*** EXERCISE MATERIAL ***

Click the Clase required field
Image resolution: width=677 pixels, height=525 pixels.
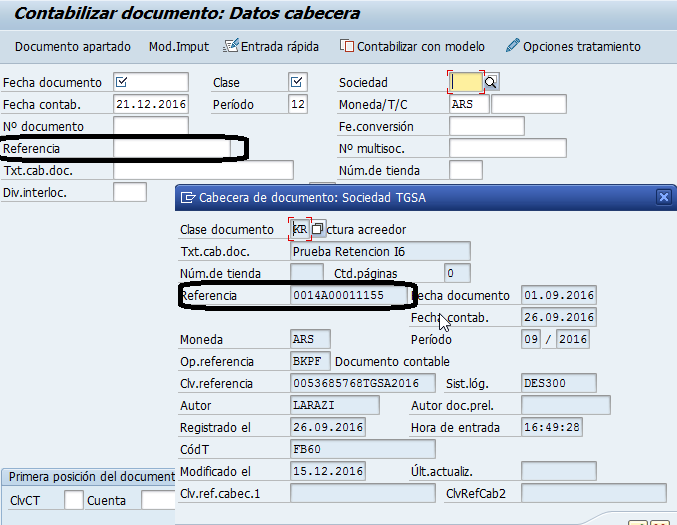point(297,82)
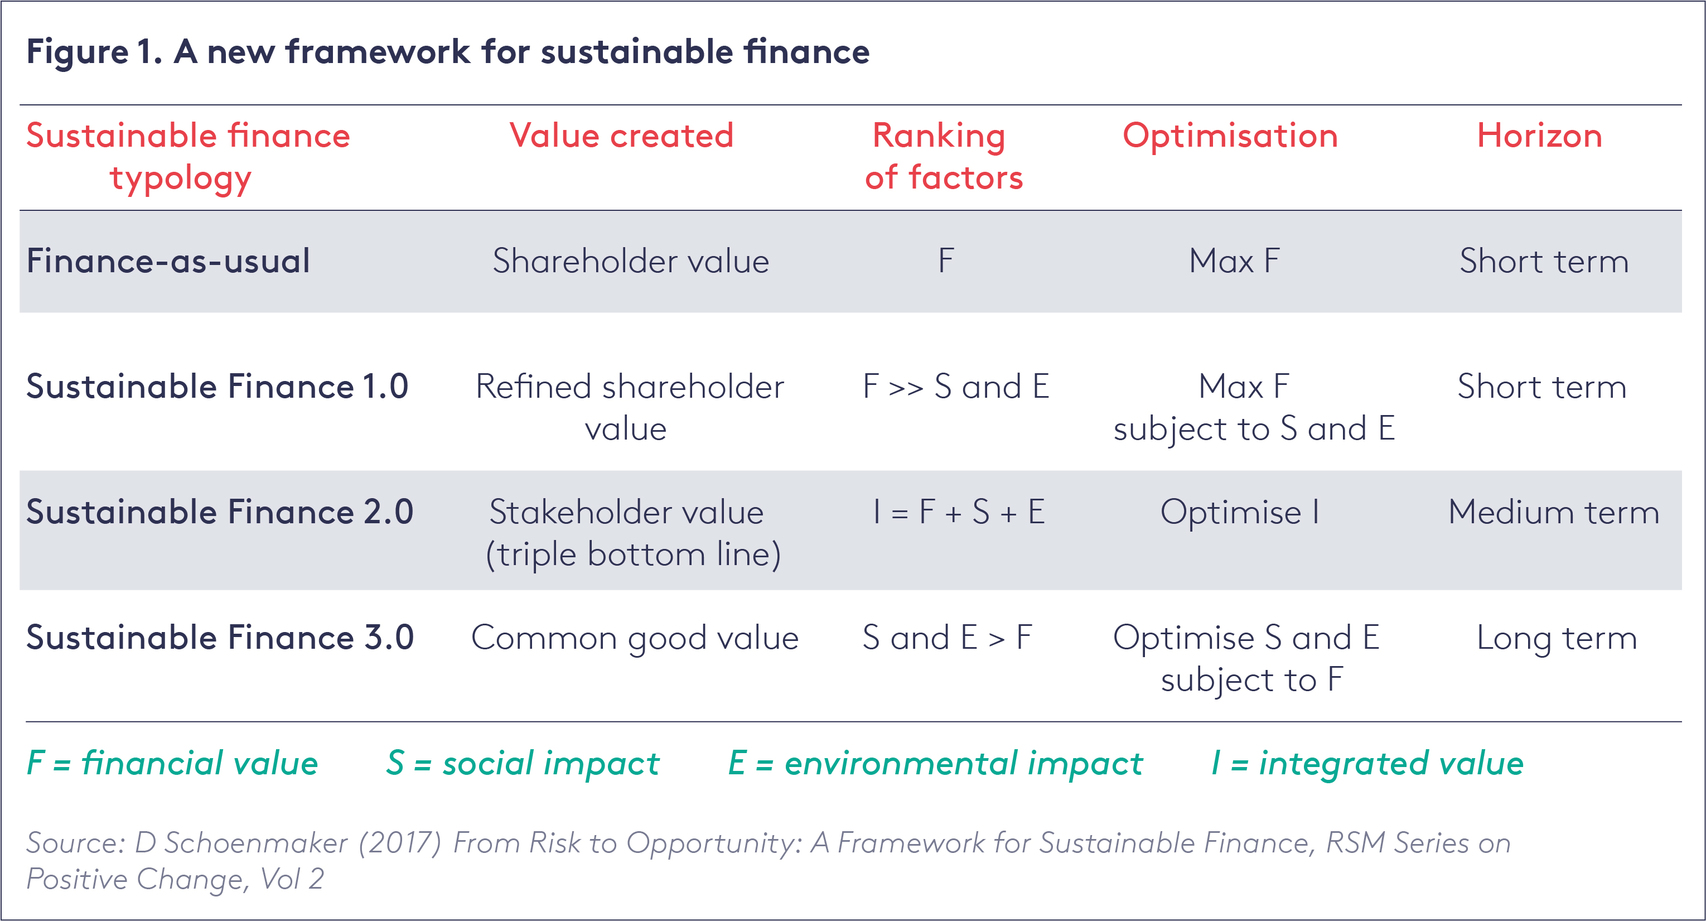Click the 'Shareholder value' cell
The width and height of the screenshot is (1706, 921).
pyautogui.click(x=631, y=261)

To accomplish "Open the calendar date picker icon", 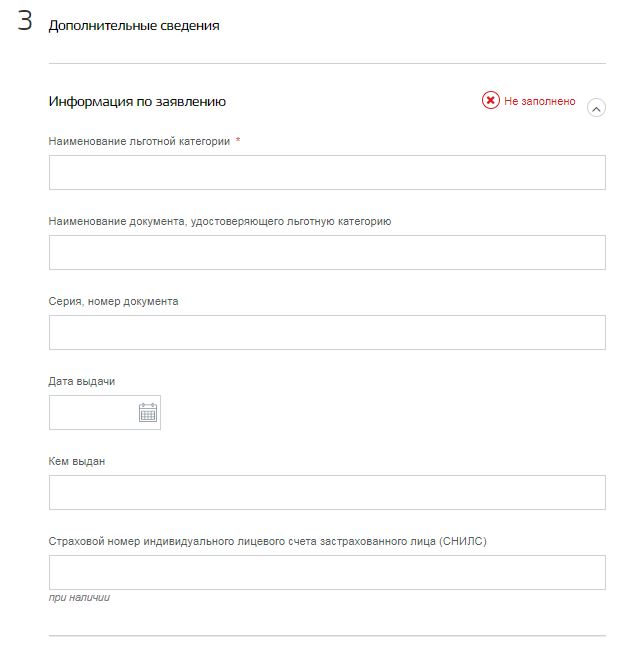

***

WHAT NEEDS TO BE DONE:
The data above must be given again in full and unaltered, minus its images.

SOLUTION TO THIS TASK:
Click the Clase required field
Image resolution: width=677 pixels, height=525 pixels.
point(297,82)
Click the 'Shareholder value' cell
The width and height of the screenshot is (1706, 921).
pyautogui.click(x=631, y=261)

To accomplish "Open the calendar date picker icon", 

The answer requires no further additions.